Q. I have a hunch that our Metal Finishing department's time table for bath maintenance for their soak clean tanks are not appropriate/not efficient in ensuring effective cleaning. Does anybody out there have a method for a soil load test or similar to use for bath life? We use an Atotech product and they stated they do not use soil load tests. We run soak, electro, electro and the blame is always put on the electro-clean but I have a hunch it is actually the soak clean that is the problem.

Thank you,

Paul Hinton
Chemical Manager - Golden Valley, Minnesota USA
April 7, 2015


A. Put 50 ml of the cleaner solution in a 100 ml graduated cylinder. Slowly, carefully, add 50 ml of 50% sulfuric acid, stopper, invert, put on shelf overnight. Do this for a brand new solution and note the ml of organic float on top and multiply by 2. Then check your old solution the same way, subtract the above from the old, multiply by 2 - that is the "percentage of soil loading" which you take with a grain of salt until you have logged a few weeks, - then start using it as a dump or bleed/feed point.

• • •

→ WHAT TO DO:
A - In the soak-cleaner discussion, list the steps the reply says to take right after adding the 50% sulfuric acid to the cylinder.
B - In the soak-cleaner discussion, how much cleaner solution goes into the graduated cylinder, and what size is that cylinder?
C - Translate this sentence from the soak-cleaner discussion into Spanish: "We use an Atotech product and they stated they do not use soil load tests."

• • •

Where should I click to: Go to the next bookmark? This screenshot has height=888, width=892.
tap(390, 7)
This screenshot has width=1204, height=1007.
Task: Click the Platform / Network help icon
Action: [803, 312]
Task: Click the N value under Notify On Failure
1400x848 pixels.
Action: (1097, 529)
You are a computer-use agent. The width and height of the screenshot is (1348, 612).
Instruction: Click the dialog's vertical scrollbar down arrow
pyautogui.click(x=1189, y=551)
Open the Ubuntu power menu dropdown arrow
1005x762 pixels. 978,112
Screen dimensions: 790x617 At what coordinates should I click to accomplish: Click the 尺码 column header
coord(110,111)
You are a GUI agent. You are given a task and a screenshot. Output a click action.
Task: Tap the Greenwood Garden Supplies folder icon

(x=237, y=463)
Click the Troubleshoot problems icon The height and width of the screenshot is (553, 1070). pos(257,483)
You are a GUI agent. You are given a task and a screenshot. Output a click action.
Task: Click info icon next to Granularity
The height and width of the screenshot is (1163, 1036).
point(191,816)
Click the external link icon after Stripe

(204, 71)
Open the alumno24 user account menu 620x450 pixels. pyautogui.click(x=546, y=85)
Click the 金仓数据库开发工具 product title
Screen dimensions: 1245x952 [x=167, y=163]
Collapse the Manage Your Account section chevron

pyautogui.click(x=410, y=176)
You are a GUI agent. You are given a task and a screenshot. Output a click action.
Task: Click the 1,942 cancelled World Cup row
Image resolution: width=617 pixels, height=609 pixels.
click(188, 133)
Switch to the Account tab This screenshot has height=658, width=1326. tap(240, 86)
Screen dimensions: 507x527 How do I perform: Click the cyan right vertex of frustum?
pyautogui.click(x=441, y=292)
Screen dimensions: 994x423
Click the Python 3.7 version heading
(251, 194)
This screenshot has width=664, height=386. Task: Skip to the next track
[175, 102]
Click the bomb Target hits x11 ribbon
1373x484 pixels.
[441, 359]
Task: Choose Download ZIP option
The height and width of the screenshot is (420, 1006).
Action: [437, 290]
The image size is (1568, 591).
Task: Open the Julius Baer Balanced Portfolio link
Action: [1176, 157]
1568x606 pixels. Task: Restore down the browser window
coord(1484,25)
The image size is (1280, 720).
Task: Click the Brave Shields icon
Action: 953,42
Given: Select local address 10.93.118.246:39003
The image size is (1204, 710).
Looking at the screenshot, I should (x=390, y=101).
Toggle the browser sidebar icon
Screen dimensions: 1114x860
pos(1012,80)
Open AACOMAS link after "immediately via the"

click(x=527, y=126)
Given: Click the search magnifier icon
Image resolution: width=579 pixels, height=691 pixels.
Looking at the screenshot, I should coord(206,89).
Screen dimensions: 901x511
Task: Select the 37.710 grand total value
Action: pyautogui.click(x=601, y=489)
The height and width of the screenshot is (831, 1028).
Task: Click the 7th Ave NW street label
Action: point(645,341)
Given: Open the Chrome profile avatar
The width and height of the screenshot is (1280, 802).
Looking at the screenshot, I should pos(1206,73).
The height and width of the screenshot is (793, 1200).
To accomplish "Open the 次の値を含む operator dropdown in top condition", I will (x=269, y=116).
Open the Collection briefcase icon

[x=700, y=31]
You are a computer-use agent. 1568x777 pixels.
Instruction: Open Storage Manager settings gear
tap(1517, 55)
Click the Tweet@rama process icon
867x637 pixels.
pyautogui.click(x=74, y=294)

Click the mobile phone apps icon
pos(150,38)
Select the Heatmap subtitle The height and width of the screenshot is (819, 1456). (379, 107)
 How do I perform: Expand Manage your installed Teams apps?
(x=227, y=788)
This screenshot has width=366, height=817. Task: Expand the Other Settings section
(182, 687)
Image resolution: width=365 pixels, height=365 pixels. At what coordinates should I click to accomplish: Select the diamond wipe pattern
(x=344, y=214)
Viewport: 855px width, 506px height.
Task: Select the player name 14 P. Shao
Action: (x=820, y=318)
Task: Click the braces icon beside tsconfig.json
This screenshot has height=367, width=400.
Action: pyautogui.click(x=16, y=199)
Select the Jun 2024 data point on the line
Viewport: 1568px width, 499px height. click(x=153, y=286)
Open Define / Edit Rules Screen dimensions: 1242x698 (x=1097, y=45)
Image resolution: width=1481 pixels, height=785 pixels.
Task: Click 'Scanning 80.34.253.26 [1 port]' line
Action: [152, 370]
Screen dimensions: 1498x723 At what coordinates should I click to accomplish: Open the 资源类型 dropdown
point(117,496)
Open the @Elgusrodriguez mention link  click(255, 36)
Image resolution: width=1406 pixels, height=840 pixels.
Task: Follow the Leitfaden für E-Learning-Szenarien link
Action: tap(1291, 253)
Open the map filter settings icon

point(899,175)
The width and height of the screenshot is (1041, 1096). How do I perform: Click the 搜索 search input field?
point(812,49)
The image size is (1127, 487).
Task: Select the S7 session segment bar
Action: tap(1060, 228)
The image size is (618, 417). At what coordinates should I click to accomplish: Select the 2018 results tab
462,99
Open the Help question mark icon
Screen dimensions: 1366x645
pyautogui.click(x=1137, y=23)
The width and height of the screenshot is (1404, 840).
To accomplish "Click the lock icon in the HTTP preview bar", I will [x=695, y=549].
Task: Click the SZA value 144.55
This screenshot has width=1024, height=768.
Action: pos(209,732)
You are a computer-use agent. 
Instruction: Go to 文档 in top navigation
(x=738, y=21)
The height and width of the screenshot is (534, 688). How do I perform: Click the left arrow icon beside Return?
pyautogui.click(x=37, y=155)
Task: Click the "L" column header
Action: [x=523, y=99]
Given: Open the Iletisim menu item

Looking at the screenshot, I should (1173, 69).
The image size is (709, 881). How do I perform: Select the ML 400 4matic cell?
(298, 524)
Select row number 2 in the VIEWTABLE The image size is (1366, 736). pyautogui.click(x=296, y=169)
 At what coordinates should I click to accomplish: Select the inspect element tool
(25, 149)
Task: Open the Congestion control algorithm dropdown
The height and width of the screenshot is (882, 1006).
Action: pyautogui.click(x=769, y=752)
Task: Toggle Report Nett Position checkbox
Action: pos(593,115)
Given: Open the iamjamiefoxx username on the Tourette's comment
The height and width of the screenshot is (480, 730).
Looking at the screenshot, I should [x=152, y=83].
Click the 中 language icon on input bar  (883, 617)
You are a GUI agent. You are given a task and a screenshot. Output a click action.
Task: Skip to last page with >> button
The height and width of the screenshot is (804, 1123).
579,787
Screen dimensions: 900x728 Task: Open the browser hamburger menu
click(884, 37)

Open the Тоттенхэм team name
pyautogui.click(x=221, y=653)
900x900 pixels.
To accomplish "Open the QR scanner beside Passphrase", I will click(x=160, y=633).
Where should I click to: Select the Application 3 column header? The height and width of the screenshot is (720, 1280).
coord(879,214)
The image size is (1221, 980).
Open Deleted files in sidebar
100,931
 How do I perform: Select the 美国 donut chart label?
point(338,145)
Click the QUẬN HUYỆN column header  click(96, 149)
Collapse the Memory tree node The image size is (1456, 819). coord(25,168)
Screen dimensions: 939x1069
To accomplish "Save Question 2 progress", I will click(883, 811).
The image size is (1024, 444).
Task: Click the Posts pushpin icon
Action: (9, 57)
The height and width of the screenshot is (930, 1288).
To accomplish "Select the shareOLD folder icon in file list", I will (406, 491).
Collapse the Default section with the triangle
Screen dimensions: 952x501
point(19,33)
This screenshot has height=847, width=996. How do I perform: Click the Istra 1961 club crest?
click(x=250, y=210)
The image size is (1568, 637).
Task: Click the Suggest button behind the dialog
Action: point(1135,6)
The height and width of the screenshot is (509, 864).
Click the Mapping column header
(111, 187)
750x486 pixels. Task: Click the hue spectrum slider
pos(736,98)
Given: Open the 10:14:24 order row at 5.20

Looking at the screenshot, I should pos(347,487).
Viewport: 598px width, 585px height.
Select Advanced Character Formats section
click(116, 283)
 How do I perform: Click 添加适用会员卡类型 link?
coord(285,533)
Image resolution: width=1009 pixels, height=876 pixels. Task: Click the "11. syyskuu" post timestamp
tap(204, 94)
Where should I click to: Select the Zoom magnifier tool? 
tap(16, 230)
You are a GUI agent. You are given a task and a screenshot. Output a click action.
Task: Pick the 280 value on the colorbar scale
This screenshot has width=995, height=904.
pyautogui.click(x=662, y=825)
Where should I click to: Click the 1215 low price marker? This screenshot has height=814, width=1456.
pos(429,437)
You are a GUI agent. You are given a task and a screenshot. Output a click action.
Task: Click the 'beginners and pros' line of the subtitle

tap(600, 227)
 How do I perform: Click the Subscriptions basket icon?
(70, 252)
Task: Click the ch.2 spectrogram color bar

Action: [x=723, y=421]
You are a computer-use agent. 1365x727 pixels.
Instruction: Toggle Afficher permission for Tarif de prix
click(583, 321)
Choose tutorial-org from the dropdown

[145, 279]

• • •

→ ANSWERS IN ORDER:
A -
- Stopper the cylinder
- Invert it
- Put it on the shelf overnight

B - 50 ml of cleaner solution goes into a 100 ml graduated cylinder.

C - Usamos un producto de Atotech y ellos indicaron que no usan pruebas de carga de suciedad.